You can’t do fireworks just anywhere, and you can’t scatter ashes just anywhere, so locating a site where you can do both is a challenge. Greenlawn does it on a plot of land that the funeral home owns, adjoining a cemetery but outside city limits, which makes it the perfect place to scatter ashes without breaking regulations.
At Greenlawn, the service starts at about $1,000, and $3,000 gets you a four-to-five-minute display with musical accompaniment. When Drobnis offered the service, his company shot the fireworks from a boat off the Southern California coast, and he charged a starting price of $4,250. Both of these figures are cheaper than the average cost of a funeral.
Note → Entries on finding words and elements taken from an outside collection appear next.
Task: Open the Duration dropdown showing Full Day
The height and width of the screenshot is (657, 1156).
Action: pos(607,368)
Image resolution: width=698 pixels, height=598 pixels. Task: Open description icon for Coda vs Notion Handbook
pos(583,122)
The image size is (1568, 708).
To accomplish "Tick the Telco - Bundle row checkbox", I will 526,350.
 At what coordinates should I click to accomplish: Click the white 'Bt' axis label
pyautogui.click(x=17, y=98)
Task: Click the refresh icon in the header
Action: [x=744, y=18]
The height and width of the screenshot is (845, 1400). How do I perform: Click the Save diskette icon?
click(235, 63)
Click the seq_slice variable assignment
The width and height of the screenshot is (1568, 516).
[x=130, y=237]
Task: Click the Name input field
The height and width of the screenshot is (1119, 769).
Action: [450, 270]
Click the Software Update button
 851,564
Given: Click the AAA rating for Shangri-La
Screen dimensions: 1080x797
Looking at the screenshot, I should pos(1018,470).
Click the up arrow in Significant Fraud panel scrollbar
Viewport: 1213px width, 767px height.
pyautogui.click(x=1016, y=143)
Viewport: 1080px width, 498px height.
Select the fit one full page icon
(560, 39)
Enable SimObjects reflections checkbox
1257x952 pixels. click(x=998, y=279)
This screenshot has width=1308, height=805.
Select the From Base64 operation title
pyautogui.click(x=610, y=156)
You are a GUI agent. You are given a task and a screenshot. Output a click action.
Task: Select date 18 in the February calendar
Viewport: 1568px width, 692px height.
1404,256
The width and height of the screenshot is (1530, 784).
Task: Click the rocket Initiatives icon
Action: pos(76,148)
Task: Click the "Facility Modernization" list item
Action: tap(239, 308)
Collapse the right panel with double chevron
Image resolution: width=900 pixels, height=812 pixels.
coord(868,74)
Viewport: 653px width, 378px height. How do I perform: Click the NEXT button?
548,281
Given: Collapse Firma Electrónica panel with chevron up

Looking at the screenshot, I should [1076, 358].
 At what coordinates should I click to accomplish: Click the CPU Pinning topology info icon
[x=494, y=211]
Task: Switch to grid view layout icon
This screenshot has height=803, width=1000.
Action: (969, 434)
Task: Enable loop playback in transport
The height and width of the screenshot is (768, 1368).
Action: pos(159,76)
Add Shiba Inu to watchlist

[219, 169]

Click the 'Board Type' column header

Adams estimated that Greenlawn does about six fireworks packages per year; it’s niche, but a sought-after niche. “We had a family from South Carolina that flew in—had no ties to this area, this is what Grandpa wanted—they flew in a Saturday, did the fireworks display on Saturday night, they flew back out on a Sunday,” he said. The package is big with veterans, and the families always seem pleased, Adams added. “They imagine it’s going to be nice, but they’re just overwhelmed by how nice it is.” Drobnis agreed: “The firework ending just made people smile.”
Just in case Poms does inspire a wave of people wanting fireworks funerals, any new companies looking to get into the game face an uphill battle. First of all, any business that chooses to offer memorial fireworks is required to navigate a confusing, complicated network of government offices. “Between the state funeral board, EPA, fire marshal, FAA, the harbor patrol, and the Coast Guard, there were just an incredible number of government regulatory agencies that we had to go through,” Drobnis said. But it’s the insurance that’ll get you: “To do fireworks, you have to have a pretty healthy insurance policy,” Drobnis said. “It’s a million-dollar insurance policy. Just the monthly expense of that alone was prohibitive.”
For his part, Drobnis did enough ashes-and-fireworks tributes in his day to decide that it’s not how he wants to go; he wants his ashes scattered among the natural beauty of places like Catalina and Big Sur. But he recommends fireworks highly. “I did do the service for my mother,” he said. “It was beautiful.”